[Data extracted from a collection]
• • • •
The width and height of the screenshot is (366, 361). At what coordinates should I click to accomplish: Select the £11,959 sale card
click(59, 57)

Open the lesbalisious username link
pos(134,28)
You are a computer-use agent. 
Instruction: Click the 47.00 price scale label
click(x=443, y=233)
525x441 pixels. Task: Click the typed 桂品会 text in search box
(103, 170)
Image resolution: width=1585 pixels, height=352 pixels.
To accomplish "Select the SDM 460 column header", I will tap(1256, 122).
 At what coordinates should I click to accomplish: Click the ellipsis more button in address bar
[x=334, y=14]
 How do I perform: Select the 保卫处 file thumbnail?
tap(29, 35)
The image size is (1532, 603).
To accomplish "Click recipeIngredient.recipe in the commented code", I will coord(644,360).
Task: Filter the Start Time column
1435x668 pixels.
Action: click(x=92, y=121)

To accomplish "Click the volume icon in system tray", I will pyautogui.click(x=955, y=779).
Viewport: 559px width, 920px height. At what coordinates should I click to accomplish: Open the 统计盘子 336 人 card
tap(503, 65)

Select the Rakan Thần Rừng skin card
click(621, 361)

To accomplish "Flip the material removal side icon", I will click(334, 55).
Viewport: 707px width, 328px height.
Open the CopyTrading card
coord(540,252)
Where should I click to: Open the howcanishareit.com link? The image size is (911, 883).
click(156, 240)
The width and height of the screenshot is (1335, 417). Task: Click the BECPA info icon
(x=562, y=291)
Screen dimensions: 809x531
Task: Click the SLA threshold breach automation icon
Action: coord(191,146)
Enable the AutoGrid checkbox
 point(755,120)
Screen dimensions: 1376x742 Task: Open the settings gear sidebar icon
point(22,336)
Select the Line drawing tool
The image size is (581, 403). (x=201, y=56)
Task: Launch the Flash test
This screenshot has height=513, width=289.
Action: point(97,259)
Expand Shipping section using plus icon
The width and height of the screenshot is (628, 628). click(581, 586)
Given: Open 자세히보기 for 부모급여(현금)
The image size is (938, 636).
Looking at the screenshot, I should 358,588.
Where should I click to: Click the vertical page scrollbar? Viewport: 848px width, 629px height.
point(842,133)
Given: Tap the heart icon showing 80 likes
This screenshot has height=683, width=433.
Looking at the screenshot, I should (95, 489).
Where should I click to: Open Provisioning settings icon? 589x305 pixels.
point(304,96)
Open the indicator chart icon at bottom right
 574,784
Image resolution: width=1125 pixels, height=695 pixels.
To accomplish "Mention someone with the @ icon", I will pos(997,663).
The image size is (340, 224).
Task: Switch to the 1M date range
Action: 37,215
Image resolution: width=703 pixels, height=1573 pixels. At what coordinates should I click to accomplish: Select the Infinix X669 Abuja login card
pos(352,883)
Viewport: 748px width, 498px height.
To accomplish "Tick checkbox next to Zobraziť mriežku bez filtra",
• • • •
[WORK TO COMPLETE] Starting at the line that contains "This screenshot has height=683, width=433.", write out every line through the end of the entries, exactly and with nothing added.

[SOLUTION BELOW]
This screenshot has height=683, width=433.
Looking at the screenshot, I should (95, 489).
Where should I click to: Open Provisioning settings icon? 589x305 pixels.
point(304,96)
Open the indicator chart icon at bottom right
 574,784
Image resolution: width=1125 pixels, height=695 pixels.
To accomplish "Mention someone with the @ icon", I will pos(997,663).
The image size is (340, 224).
Task: Switch to the 1M date range
Action: 37,215
Image resolution: width=703 pixels, height=1573 pixels. At what coordinates should I click to accomplish: Select the Infinix X669 Abuja login card
pos(352,883)
Viewport: 748px width, 498px height.
To accomplish "Tick checkbox next to Zobraziť mriežku bez filtra",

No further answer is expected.